REQUIRED ACTION: In the records below, find the line with "554x433 pixels. At" and the line with "The height and width of the screenshot is (558, 997).". Print both exactly, along with every line between them, and no other line.

PROVIDED RECORDS:
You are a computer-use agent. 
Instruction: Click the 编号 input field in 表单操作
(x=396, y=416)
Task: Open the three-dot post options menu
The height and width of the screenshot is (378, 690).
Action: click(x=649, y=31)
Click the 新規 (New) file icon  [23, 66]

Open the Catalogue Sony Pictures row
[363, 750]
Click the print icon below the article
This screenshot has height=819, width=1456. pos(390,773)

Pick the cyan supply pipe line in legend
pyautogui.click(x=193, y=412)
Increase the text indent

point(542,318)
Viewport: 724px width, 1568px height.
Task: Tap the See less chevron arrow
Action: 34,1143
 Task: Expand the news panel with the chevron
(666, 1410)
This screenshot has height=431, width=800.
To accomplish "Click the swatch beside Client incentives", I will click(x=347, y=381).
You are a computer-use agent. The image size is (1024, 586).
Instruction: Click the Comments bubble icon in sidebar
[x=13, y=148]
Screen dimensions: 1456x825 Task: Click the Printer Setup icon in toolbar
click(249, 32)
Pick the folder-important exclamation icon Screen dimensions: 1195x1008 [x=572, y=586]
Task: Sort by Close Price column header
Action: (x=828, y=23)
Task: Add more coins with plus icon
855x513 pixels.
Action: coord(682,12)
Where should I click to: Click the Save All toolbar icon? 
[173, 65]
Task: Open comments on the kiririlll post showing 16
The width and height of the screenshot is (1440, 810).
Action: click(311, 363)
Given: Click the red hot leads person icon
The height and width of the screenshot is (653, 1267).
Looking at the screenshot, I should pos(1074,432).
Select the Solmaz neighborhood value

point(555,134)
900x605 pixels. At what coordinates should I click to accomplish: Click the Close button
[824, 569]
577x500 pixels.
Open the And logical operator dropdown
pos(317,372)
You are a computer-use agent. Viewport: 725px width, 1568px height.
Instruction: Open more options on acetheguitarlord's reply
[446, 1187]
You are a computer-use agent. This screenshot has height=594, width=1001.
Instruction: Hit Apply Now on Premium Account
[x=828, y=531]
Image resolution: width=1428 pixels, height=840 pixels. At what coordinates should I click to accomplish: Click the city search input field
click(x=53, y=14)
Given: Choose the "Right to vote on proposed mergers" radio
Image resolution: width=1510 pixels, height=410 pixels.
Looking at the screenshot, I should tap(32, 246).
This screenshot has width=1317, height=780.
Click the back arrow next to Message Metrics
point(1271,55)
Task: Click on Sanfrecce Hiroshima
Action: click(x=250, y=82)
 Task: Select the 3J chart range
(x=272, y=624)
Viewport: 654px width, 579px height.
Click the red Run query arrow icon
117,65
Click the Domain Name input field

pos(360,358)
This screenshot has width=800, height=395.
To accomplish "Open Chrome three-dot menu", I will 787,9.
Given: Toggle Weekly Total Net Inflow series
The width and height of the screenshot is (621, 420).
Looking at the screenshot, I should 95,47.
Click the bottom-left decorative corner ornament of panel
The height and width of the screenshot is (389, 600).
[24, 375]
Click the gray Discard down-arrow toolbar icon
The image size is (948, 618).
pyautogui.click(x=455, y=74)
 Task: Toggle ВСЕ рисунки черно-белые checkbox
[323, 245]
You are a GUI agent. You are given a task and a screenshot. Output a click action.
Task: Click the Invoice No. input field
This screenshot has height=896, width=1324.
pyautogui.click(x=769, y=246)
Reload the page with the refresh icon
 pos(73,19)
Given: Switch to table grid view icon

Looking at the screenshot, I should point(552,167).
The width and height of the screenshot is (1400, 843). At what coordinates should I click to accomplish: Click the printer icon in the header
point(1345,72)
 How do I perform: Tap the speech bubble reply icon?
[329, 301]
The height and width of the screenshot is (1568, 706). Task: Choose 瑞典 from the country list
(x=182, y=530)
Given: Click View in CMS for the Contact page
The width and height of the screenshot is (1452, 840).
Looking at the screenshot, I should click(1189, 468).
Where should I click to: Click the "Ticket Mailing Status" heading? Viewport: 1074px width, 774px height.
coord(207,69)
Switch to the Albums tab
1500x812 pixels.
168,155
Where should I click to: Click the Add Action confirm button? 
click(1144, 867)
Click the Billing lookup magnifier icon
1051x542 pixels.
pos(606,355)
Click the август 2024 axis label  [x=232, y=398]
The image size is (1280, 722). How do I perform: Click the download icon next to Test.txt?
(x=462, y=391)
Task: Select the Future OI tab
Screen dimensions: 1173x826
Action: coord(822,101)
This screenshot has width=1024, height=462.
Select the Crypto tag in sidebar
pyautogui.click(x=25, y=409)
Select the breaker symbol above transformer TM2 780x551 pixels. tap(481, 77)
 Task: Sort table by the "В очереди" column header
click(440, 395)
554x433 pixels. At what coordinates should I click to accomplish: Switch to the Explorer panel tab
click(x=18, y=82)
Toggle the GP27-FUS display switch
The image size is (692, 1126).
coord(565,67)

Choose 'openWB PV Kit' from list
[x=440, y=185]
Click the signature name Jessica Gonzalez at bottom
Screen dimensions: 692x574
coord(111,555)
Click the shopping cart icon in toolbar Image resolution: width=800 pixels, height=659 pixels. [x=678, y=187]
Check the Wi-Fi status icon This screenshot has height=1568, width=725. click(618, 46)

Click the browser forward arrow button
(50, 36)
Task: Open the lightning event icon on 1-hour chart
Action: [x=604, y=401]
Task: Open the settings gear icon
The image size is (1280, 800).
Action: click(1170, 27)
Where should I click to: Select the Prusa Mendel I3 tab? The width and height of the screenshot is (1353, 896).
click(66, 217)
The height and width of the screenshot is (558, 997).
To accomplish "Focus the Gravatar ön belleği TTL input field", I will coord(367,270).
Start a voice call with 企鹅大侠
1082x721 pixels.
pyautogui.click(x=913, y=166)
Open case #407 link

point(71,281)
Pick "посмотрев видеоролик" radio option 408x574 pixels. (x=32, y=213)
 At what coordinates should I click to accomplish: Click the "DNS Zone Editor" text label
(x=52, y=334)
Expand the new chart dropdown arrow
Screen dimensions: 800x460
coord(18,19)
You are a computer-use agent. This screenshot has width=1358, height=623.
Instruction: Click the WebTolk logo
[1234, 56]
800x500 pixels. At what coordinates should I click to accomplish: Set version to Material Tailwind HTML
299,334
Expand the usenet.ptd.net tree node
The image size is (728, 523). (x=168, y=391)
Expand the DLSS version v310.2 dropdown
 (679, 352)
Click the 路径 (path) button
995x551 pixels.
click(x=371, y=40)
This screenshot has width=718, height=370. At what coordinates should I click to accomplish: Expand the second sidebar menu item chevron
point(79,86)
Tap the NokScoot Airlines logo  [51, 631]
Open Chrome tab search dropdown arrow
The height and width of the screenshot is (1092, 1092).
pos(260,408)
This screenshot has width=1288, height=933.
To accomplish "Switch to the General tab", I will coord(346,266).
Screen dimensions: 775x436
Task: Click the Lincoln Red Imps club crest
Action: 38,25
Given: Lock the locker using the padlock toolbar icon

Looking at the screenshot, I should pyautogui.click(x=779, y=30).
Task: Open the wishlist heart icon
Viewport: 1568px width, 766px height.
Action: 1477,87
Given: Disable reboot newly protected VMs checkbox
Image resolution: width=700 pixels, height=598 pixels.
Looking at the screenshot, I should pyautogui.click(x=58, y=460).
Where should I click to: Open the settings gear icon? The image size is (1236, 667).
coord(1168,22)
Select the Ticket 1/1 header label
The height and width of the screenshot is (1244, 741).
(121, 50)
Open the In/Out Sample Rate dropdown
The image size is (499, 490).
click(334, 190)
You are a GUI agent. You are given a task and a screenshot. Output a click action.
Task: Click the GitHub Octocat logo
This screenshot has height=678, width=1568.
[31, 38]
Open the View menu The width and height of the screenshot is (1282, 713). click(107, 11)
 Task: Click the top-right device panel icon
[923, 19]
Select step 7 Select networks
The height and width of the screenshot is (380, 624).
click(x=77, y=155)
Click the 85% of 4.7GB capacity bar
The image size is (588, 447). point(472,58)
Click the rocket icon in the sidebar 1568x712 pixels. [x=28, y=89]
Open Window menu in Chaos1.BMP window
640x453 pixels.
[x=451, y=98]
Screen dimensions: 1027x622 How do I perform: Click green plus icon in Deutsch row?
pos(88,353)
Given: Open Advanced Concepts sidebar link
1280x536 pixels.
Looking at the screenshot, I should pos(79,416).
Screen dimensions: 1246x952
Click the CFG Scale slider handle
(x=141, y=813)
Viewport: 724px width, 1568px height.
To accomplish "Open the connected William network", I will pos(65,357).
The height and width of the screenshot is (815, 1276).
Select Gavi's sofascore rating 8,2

WRITTEN RESPONSE:
554x433 pixels. At what coordinates should I click to accomplish: Switch to the Explorer panel tab
click(x=18, y=82)
Toggle the GP27-FUS display switch
The image size is (692, 1126).
coord(565,67)

Choose 'openWB PV Kit' from list
[x=440, y=185]
Click the signature name Jessica Gonzalez at bottom
Screen dimensions: 692x574
coord(111,555)
Click the shopping cart icon in toolbar Image resolution: width=800 pixels, height=659 pixels. [x=678, y=187]
Check the Wi-Fi status icon This screenshot has height=1568, width=725. click(618, 46)

Click the browser forward arrow button
(50, 36)
Task: Open the lightning event icon on 1-hour chart
Action: [x=604, y=401]
Task: Open the settings gear icon
The image size is (1280, 800).
Action: click(1170, 27)
Where should I click to: Select the Prusa Mendel I3 tab? The width and height of the screenshot is (1353, 896).
click(66, 217)
The height and width of the screenshot is (558, 997).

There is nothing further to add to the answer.